What you will do:
a. In the Chris Barbosa article, reproduce the passage between "Chris Barbosa (October" and "the station's playlist.", inclusive, swapping "WKTU" for "WBLS".
b. According to the Chris Barbosa article, which radio station did Barbosa work for as a reporting DJ in 1983?
c. Carry on writing the Chris Barbosa article from its final sentence.

Page extract:
-----

= Chris Barbosa =

American music producer (1961–2024)

Chris Barbosa (October 22, 1961 – October 18, 2024) was an American freestyle music producer from New York.

==Career==
===1980s and 1990s===
In 1983, Bronx-born Barbosa served as a reporting DJ for New York's WKTU. In this role, the radio station would contact select club and Mobile DJs (The NYC Mixologist Disco Spinners: Ralph Rivera, Nelson Cruz and Frank Forti Jr) which included Barbosa to report on popular records, which would then influence the station's playlist.

Also in 1983, an executive from Emergency Records named Sergio Cossa signed Barbosa to do production work with the record label. Some of Barbosa's musical influences were Arthur Baker and John Robie, the duo that invented electro-funk with their production of Afrika Bambaataa's "Planet Rock". Later that year, he teamed up with Mark Liggett to produce a vocal version of "Fire and Ice", the instrumental track of "Let the Music Play". They used a young contemporary R&B background vocalist named Shannon Brenda Greene, later changing her name to simply Shannon. This track was produced differently from the rest of the electro-funk records. It had a more Latin American-based rhythm with a heavy syncopated drum sound than the records produced by Baker and Robie. This style of electro funk was defined as "freestyle music" because of the way it was produced and mixed.

In September 1983, the 12-inch single of the song was released. Following the song's initial success, Shannon recorded a full-length album of the same name. The Grammy-nominated single received significant airplay on radio stations across the country. The album, released in February 1984, included another hit, "Give Me Tonight" and became the first freestyle album in dance music history. It was eventually certified gold, having sold over 500,000 copies. Both the 12-inch and 7-inch singles also achieved gold certification.

-----

Source material:
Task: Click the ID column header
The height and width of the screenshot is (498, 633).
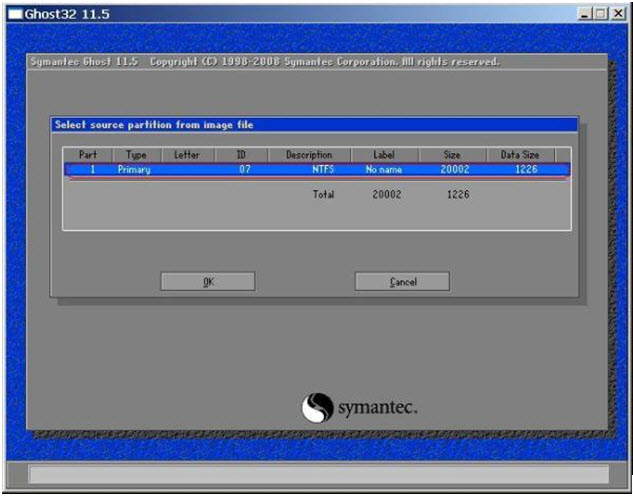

-----

Set of answers:
a.
Chris Barbosa (October 22, 1961 – October 18, 2024) was an American freestyle music producer from New York.

==Career==
===1980s and 1990s===
In 1983, Bronx-born Barbosa served as a reporting DJ for New York's WBLS. In this role, the radio station would contact select club and Mobile DJs (The NYC Mixologist Disco Spinners: Ralph Rivera, Nelson Cruz and Frank Forti Jr) which included Barbosa to report on popular records, which would then influence the station's playlist.

b. New York's WKTU.

c.
In 1984, Barbosa and Liggett sought out other session singers to lay down tracks on more freestyle songs. These artists included Nolan Thomas on "Yo Little Brother" and Xena on the song "On the Upside". Barbosa also played keyboards, programmed sequencers and produced Robin Gibb's album Secret Agent.

In 1986, Emergency Records stopped signing new artists, forcing Barbosa and Liggett to launch their own Ligosa Records. The duo immediately signed Monet and George Lamond. In addition, their subsidiary Ligosa Entertainment produced songs for upcoming freestyle music acts such as Judy Torres, Sa-Fire, and Mark Kalfa. Barbosa found chart success in 1990 with Lamond's "Bad of the Heart", which reached No. 25 on the Billboard Top 100.

In 1995, Barbosa and Liggett dismantled their company and parted ways. Barbosa continued producing for underground artists.

===2000s and 2010s===
Barbosa was also affiliated with the tape editing scene. He served as the Director of Multimedia Services at Wyckoff Heights Medical Center in New York City from 2006 to 2012. In September 2011, he relocated to Orlando, Florida.

Barbosa was awarded an Ampex Golden Reel Award for "Let the Music Play".

==Personal life and death==
Barbosa was married with two children. Barbosa was involved in various charities and organizations related to autism.

It was announced that Barbosa had died in October 2024.